You can watch my short video series of this project on our Youtube channel.

Was it Worth It? 

Honestly, heck yes! I've already noticed a difference in pests after a week. My chickens seem happy with the changes, and they are even playing their chicken tambourine and xylophone. I'd say they are happier. 

Scooping waste daily is an added farm chore, but it only adds a few minutes to my morning egg collecting routine. The whitewash looks really cute on the wood framing and perches too. I also love being able to see inside the coop on cloudy days or night time without the need of a flashlight, thanks to the chandelier. 

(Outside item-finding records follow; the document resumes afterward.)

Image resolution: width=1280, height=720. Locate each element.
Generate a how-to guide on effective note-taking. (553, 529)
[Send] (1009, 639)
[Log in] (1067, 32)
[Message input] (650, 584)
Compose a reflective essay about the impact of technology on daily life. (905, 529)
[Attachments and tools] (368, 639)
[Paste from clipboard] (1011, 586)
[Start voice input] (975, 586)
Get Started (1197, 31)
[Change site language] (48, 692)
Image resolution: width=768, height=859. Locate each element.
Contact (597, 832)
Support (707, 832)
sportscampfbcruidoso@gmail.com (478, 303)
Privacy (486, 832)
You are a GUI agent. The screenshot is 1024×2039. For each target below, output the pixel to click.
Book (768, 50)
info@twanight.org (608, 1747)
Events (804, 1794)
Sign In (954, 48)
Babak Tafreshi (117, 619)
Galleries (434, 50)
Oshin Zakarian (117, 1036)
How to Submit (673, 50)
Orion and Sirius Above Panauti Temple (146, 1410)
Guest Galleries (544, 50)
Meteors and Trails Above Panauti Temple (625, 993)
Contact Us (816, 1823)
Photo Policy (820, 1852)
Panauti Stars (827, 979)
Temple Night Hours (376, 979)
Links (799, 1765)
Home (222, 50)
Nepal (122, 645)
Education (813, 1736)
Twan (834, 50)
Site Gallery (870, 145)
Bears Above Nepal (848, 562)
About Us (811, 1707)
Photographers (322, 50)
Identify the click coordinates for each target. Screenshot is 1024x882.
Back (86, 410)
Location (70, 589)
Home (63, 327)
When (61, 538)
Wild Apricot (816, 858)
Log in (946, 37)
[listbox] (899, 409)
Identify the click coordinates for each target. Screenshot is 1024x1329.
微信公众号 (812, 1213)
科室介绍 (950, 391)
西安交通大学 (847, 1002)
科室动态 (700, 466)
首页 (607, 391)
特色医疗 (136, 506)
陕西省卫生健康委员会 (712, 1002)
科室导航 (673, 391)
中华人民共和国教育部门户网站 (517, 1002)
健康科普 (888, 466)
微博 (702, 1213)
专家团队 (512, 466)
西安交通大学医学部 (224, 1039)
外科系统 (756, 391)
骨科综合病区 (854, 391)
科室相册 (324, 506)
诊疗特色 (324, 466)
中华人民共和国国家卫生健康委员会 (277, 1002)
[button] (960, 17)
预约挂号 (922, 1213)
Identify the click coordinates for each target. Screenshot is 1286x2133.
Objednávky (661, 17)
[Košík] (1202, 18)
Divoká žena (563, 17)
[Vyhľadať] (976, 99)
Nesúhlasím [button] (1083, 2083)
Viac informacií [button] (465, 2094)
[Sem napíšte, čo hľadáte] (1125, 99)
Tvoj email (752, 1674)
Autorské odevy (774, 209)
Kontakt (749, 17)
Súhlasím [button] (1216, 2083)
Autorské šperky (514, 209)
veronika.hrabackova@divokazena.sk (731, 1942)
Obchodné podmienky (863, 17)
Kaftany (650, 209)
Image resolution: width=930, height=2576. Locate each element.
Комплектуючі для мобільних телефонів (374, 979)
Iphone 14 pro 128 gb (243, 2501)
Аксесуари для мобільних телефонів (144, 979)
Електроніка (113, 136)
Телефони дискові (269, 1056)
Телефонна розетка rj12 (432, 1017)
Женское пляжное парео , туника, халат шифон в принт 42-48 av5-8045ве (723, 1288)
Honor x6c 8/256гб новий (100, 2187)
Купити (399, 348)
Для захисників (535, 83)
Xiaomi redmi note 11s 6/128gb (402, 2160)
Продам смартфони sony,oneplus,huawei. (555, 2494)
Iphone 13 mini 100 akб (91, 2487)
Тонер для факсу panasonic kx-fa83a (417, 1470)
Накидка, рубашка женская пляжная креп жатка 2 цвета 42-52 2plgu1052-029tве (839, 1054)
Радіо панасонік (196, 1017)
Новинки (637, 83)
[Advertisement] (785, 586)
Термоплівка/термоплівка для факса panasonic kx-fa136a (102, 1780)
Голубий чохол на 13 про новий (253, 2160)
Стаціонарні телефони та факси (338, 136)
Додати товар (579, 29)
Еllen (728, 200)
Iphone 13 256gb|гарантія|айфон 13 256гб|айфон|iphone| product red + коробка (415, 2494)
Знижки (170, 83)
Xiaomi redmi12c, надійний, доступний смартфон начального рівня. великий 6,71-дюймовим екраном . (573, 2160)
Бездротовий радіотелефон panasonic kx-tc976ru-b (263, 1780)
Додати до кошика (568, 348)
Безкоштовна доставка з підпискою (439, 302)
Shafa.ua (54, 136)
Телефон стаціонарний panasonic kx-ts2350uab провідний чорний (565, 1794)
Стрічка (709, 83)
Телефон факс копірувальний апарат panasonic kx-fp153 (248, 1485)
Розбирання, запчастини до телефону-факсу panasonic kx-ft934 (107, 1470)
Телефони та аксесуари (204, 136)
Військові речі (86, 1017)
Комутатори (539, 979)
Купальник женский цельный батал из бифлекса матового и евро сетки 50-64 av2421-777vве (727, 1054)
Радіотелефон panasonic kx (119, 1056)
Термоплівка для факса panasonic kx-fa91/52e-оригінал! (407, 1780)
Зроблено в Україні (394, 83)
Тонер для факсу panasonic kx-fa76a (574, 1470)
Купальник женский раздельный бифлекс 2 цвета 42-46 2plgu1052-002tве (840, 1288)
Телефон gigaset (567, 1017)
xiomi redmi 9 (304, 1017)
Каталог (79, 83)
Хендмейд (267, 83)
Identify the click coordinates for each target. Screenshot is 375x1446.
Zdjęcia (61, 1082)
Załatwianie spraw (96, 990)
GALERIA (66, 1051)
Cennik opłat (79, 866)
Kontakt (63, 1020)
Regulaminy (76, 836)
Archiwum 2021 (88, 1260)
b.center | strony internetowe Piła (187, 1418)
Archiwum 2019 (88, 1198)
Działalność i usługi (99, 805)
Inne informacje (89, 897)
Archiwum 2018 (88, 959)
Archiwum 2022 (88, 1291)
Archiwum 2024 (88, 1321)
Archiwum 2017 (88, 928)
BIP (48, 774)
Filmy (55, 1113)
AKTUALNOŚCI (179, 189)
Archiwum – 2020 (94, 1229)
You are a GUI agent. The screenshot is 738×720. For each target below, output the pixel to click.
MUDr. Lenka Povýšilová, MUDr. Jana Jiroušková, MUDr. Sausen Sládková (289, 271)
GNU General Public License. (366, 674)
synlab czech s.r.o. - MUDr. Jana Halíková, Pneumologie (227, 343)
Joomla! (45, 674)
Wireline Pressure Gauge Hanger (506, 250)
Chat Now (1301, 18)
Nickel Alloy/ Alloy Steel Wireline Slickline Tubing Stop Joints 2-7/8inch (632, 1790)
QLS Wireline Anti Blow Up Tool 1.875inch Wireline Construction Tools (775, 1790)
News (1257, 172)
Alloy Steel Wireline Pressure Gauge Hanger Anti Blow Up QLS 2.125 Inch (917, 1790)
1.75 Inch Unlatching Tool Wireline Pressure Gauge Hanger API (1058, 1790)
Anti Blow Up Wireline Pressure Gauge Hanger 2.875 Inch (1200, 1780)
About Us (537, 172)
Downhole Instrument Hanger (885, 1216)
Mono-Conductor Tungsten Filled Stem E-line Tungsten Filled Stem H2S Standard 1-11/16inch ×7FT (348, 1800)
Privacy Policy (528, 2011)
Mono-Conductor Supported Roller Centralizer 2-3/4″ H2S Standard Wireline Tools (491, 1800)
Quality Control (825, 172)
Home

I haven't noticed any mold coming back, but only time will tell. I think mold is something you always need to keep an eye on with outdoor structures. 

I can visually see a difference in coop air quality. The exhaust fan is really doing its job. Since replacing the pine with sand, I've noticed there isn't nearly as much for the fan to exhaust in the first place. A win-win!